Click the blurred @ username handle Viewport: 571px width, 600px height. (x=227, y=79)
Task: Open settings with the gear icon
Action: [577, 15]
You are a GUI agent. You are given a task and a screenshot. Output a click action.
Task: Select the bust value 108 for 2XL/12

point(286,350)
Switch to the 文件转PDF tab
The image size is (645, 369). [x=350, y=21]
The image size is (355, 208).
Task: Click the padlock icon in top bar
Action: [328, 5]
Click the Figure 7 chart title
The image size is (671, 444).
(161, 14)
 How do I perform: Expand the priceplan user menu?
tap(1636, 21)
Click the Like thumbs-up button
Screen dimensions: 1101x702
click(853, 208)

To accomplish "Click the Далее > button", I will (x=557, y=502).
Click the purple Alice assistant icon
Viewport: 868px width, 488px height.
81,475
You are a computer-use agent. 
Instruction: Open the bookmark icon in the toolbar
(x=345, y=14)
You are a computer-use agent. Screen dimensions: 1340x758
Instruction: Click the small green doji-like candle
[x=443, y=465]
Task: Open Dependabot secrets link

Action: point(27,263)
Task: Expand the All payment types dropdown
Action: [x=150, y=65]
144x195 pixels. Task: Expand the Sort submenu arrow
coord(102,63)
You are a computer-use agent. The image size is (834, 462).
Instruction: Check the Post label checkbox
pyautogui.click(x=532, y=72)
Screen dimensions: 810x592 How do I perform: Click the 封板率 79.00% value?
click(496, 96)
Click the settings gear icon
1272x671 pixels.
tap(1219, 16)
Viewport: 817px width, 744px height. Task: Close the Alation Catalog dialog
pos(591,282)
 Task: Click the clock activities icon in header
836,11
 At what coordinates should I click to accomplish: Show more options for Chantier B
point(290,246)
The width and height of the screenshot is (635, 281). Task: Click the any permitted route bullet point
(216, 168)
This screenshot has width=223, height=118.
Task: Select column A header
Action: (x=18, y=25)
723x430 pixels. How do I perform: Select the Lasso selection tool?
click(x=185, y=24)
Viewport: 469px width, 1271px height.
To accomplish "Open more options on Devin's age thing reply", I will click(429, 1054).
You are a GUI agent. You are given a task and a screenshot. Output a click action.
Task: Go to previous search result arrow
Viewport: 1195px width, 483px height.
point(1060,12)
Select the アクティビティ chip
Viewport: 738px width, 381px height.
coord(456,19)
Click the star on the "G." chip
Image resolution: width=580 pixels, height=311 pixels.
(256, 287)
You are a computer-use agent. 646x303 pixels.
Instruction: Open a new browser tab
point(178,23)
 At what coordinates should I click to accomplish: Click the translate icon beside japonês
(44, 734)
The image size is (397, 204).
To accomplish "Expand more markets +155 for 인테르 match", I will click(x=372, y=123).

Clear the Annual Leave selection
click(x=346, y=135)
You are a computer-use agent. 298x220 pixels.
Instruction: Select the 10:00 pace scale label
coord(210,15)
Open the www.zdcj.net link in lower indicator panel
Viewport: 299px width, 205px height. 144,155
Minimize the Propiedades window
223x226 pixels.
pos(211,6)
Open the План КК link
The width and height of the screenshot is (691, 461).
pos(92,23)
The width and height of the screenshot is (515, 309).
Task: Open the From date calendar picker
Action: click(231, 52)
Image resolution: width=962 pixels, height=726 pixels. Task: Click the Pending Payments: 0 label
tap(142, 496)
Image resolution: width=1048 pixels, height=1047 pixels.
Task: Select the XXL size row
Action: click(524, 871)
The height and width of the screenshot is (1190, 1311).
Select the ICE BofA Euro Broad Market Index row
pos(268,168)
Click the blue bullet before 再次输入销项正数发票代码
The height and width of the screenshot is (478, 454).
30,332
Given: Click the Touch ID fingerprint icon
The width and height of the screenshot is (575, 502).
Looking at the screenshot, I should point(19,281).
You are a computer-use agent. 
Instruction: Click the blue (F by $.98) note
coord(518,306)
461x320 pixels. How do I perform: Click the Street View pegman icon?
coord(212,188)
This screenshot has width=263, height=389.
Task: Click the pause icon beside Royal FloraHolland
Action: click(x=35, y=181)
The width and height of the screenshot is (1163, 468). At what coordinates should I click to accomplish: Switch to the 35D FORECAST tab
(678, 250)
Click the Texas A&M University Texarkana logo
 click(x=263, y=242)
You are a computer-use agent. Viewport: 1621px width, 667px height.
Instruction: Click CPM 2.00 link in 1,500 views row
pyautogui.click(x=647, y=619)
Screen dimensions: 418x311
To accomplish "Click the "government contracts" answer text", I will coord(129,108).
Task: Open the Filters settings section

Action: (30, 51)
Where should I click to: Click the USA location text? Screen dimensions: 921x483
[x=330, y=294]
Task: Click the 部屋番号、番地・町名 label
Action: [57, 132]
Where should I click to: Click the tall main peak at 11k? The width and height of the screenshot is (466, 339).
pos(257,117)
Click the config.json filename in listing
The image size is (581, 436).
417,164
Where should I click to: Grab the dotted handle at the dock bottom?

● **Problem to solve**: Repeat all the lines above verbatim.

● **Answer to this task**:
Click the blurred @ username handle Viewport: 571px width, 600px height. (x=227, y=79)
Task: Open settings with the gear icon
Action: [577, 15]
You are a GUI agent. You are given a task and a screenshot. Output a click action.
Task: Select the bust value 108 for 2XL/12

point(286,350)
Switch to the 文件转PDF tab
The image size is (645, 369). [x=350, y=21]
The image size is (355, 208).
Task: Click the padlock icon in top bar
Action: [328, 5]
Click the Figure 7 chart title
The image size is (671, 444).
(161, 14)
 How do I perform: Expand the priceplan user menu?
tap(1636, 21)
Click the Like thumbs-up button
Screen dimensions: 1101x702
click(853, 208)

To accomplish "Click the Далее > button", I will (x=557, y=502).
Click the purple Alice assistant icon
Viewport: 868px width, 488px height.
81,475
You are a computer-use agent. 
Instruction: Open the bookmark icon in the toolbar
(x=345, y=14)
You are a computer-use agent. Screen dimensions: 1340x758
Instruction: Click the small green doji-like candle
[x=443, y=465]
Task: Open Dependabot secrets link

Action: point(27,263)
Task: Expand the All payment types dropdown
Action: [x=150, y=65]
144x195 pixels. Task: Expand the Sort submenu arrow
coord(102,63)
You are a computer-use agent. The image size is (834, 462).
Instruction: Check the Post label checkbox
pyautogui.click(x=532, y=72)
Screen dimensions: 810x592 How do I perform: Click the 封板率 79.00% value?
click(496, 96)
Click the settings gear icon
1272x671 pixels.
tap(1219, 16)
Viewport: 817px width, 744px height. Task: Close the Alation Catalog dialog
pos(591,282)
 Task: Click the clock activities icon in header
836,11
 At what coordinates should I click to accomplish: Show more options for Chantier B
point(290,246)
The width and height of the screenshot is (635, 281). Task: Click the any permitted route bullet point
(216, 168)
This screenshot has width=223, height=118.
Task: Select column A header
Action: (x=18, y=25)
723x430 pixels. How do I perform: Select the Lasso selection tool?
click(x=185, y=24)
Viewport: 469px width, 1271px height.
To accomplish "Open more options on Devin's age thing reply", I will click(429, 1054).
You are a GUI agent. You are given a task and a screenshot. Output a click action.
Task: Go to previous search result arrow
Viewport: 1195px width, 483px height.
point(1060,12)
Select the アクティビティ chip
Viewport: 738px width, 381px height.
coord(456,19)
Click the star on the "G." chip
Image resolution: width=580 pixels, height=311 pixels.
(256, 287)
You are a computer-use agent. 646x303 pixels.
Instruction: Open a new browser tab
point(178,23)
 At what coordinates should I click to accomplish: Click the translate icon beside japonês
(44, 734)
The image size is (397, 204).
To accomplish "Expand more markets +155 for 인테르 match", I will click(x=372, y=123).

Clear the Annual Leave selection
click(x=346, y=135)
You are a computer-use agent. 298x220 pixels.
Instruction: Select the 10:00 pace scale label
coord(210,15)
Open the www.zdcj.net link in lower indicator panel
Viewport: 299px width, 205px height. 144,155
Minimize the Propiedades window
223x226 pixels.
pos(211,6)
Open the План КК link
The width and height of the screenshot is (691, 461).
pos(92,23)
The width and height of the screenshot is (515, 309).
Task: Open the From date calendar picker
Action: click(231, 52)
Image resolution: width=962 pixels, height=726 pixels. Task: Click the Pending Payments: 0 label
tap(142, 496)
Image resolution: width=1048 pixels, height=1047 pixels.
Task: Select the XXL size row
Action: click(524, 871)
The height and width of the screenshot is (1190, 1311).
Select the ICE BofA Euro Broad Market Index row
pos(268,168)
Click the blue bullet before 再次输入销项正数发票代码
The height and width of the screenshot is (478, 454).
30,332
Given: Click the Touch ID fingerprint icon
The width and height of the screenshot is (575, 502).
Looking at the screenshot, I should point(19,281).
You are a computer-use agent. 
Instruction: Click the blue (F by $.98) note
coord(518,306)
461x320 pixels. How do I perform: Click the Street View pegman icon?
coord(212,188)
This screenshot has width=263, height=389.
Task: Click the pause icon beside Royal FloraHolland
Action: click(x=35, y=181)
The width and height of the screenshot is (1163, 468). At what coordinates should I click to accomplish: Switch to the 35D FORECAST tab
(678, 250)
Click the Texas A&M University Texarkana logo
 click(x=263, y=242)
You are a computer-use agent. Viewport: 1621px width, 667px height.
Instruction: Click CPM 2.00 link in 1,500 views row
pyautogui.click(x=647, y=619)
Screen dimensions: 418x311
To accomplish "Click the "government contracts" answer text", I will coord(129,108).
Task: Open the Filters settings section

Action: (30, 51)
Where should I click to: Click the USA location text? Screen dimensions: 921x483
[x=330, y=294]
Task: Click the 部屋番号、番地・町名 label
Action: [57, 132]
Where should I click to: Click the tall main peak at 11k? The width and height of the screenshot is (466, 339).
pos(257,117)
Click the config.json filename in listing
The image size is (581, 436).
417,164
Where should I click to: Grab the dotted handle at the dock bottom?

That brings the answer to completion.